■ Work to do
Update the material below by replacing "GUI agent" with "screen agent" everywhere it occurs and leaving all other text the same. Omit the pictures from your output.

Target position records:
--- --- ---
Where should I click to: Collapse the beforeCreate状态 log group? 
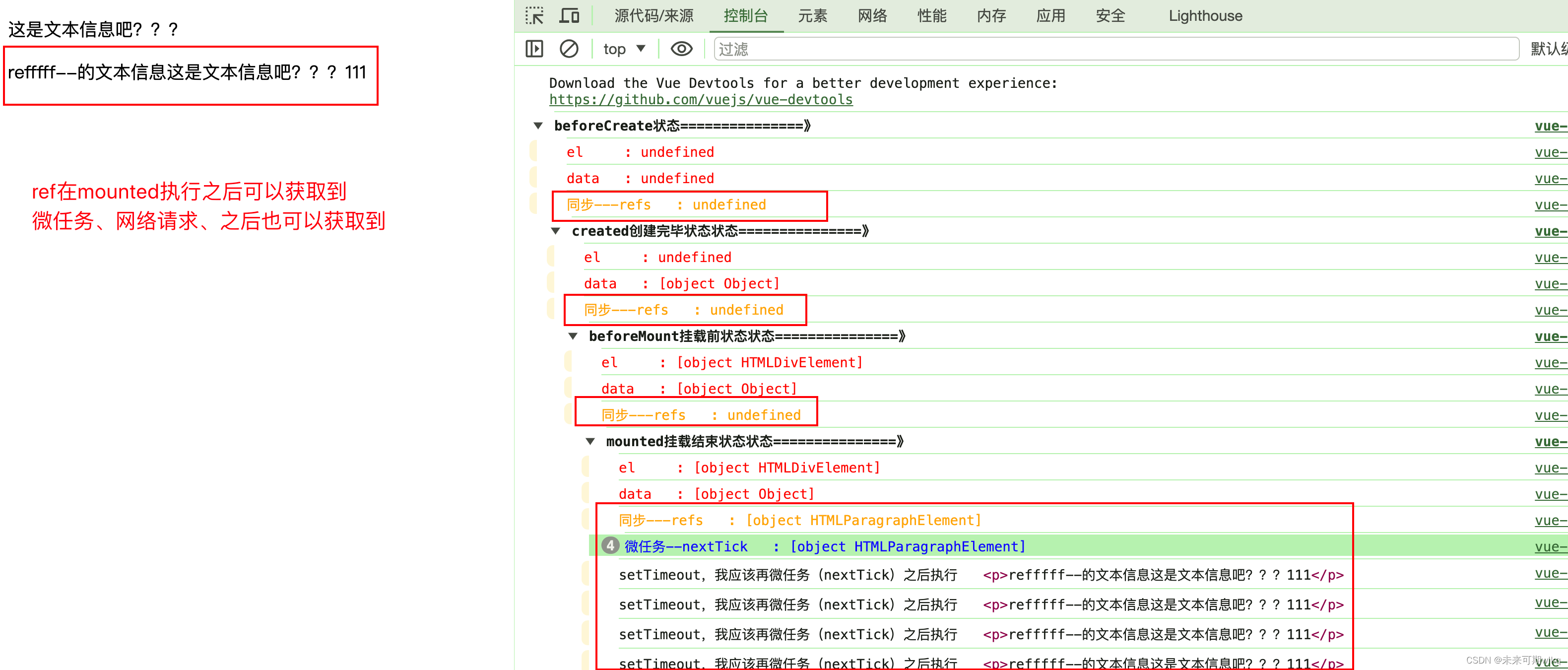click(538, 126)
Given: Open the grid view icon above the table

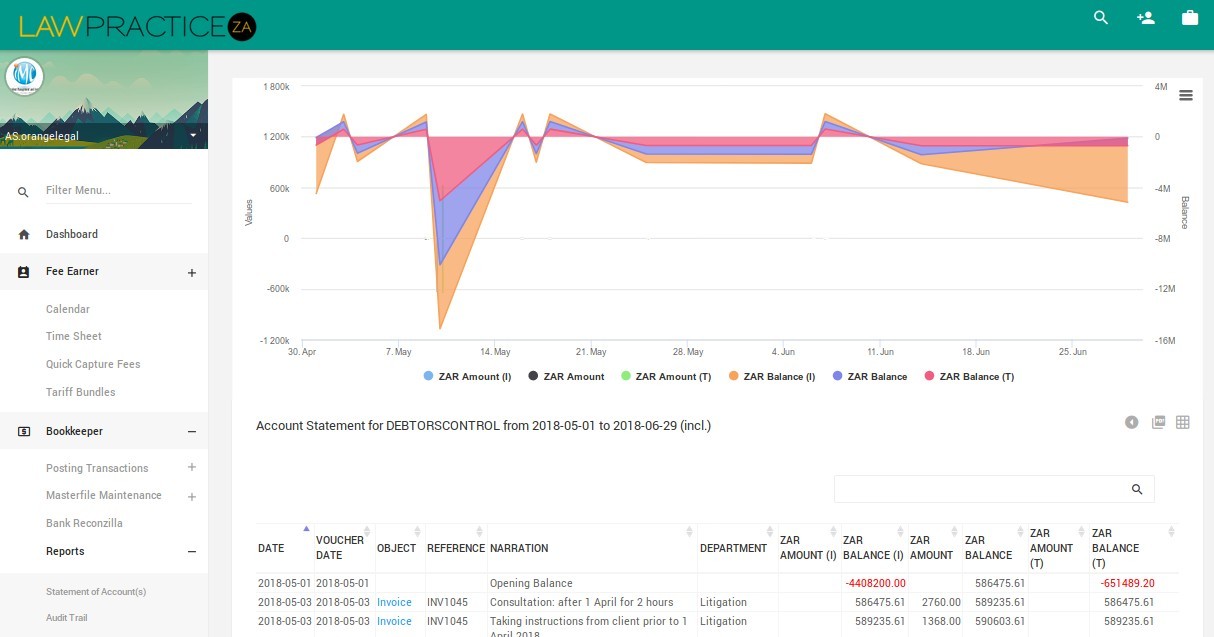Looking at the screenshot, I should point(1183,422).
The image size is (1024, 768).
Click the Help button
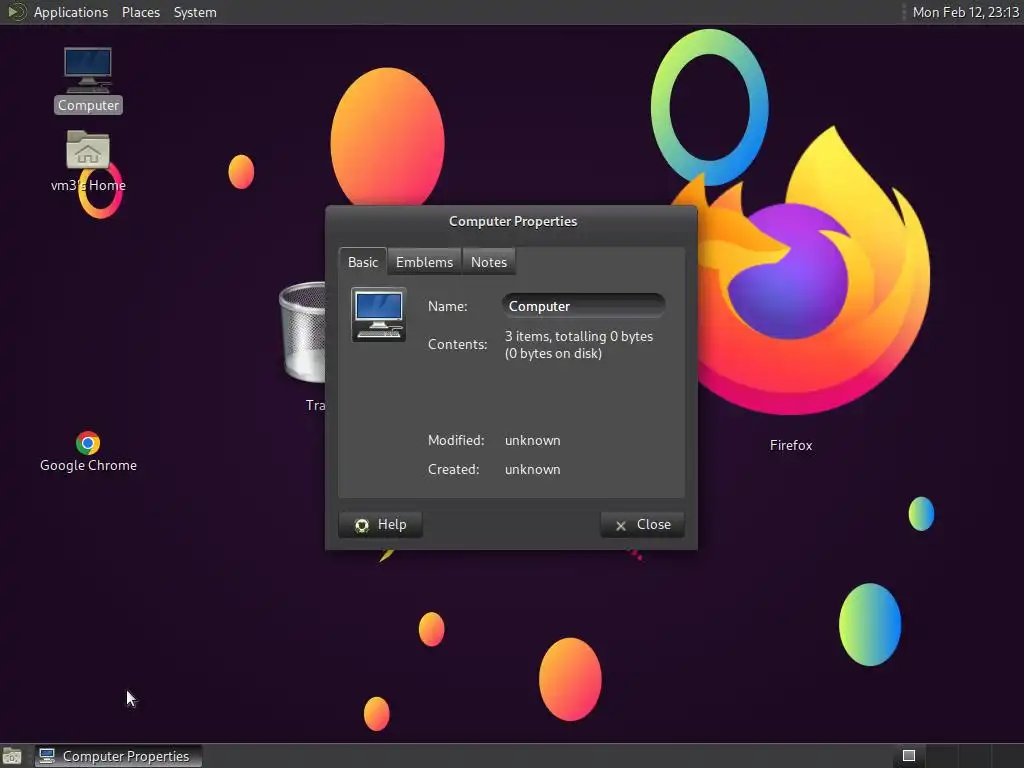coord(380,524)
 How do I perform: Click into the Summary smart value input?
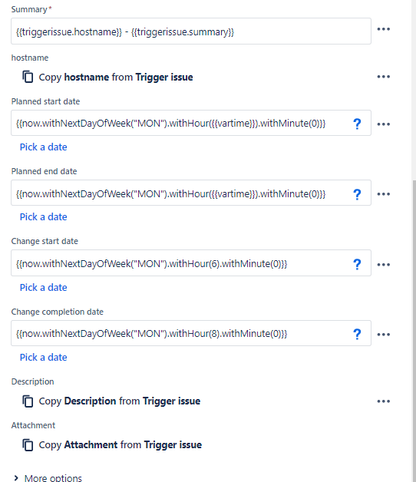pyautogui.click(x=191, y=31)
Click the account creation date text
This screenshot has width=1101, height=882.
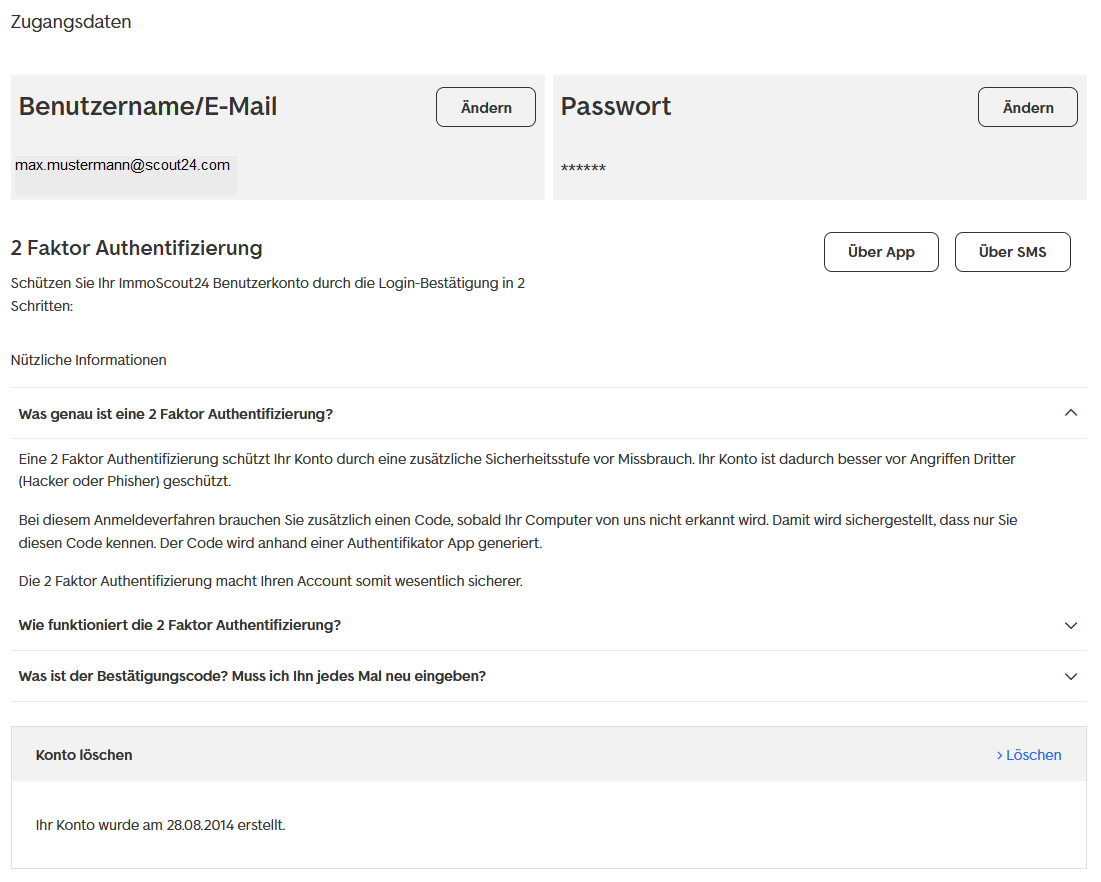[x=160, y=825]
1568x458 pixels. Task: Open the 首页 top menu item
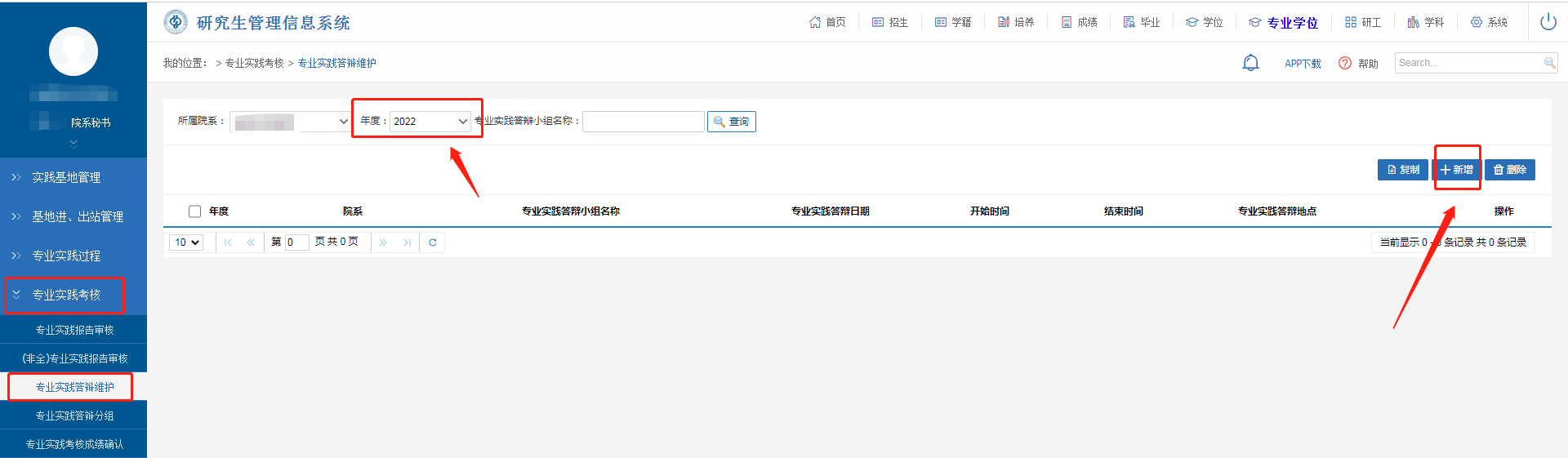pyautogui.click(x=827, y=22)
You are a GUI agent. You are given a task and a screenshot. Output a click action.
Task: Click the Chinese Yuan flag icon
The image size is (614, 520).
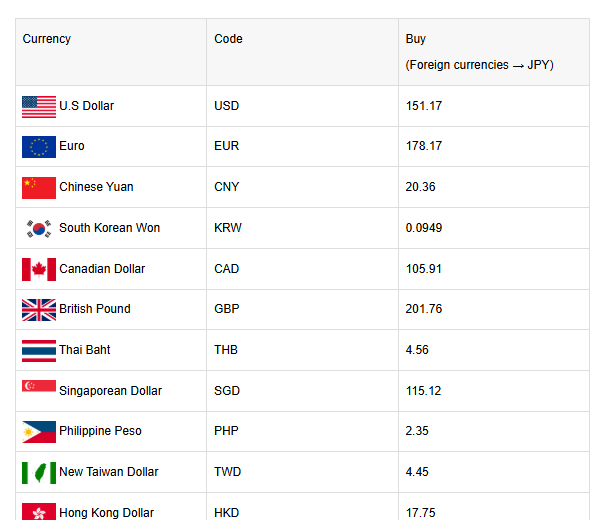point(39,187)
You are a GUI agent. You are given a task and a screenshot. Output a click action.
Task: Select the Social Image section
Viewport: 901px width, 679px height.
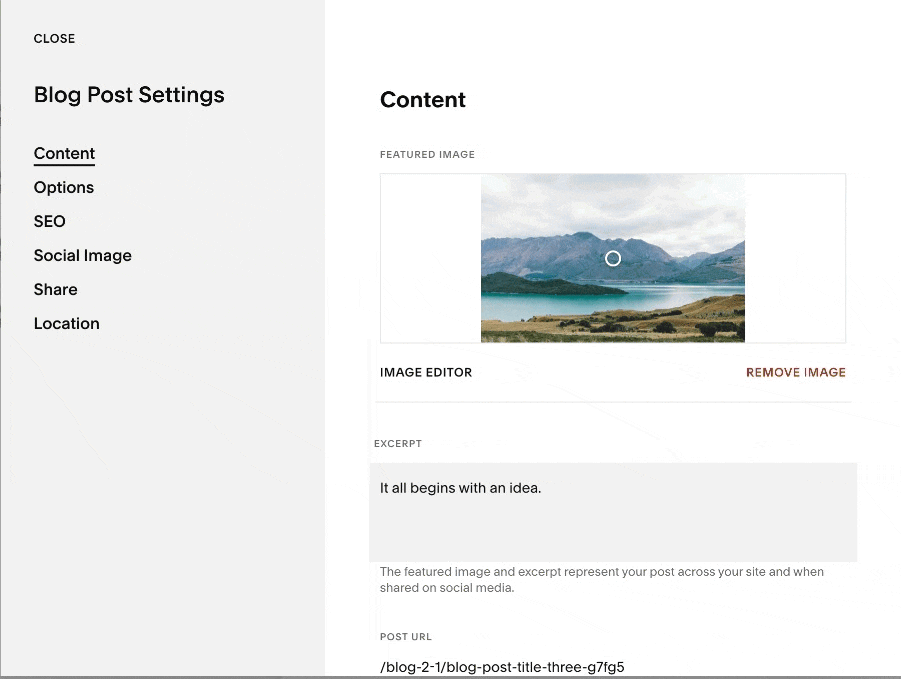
--- --- ---
■ Response to this task
Where should I click to: Collapse the beforeCreate状态 log group? 
click(538, 126)
Given: Open the grid view icon above the table

Looking at the screenshot, I should point(1183,422).
The image size is (1024, 768).
Click the Help button
coord(380,524)
 How do I perform: Click into the Summary smart value input?
pyautogui.click(x=191, y=31)
Click the account creation date text
This screenshot has width=1101, height=882.
[x=160, y=825]
1568x458 pixels. Task: Open the 首页 top menu item
pyautogui.click(x=827, y=22)
You are a screen agent. You are given a task and a screenshot. Output a click action.
Task: Click the Chinese Yuan flag icon
The image size is (614, 520).
point(39,187)
You are a screen agent. You are given a task and a screenshot. Output a click action.
Task: Select the Social Image section
Viewport: 901px width, 679px height.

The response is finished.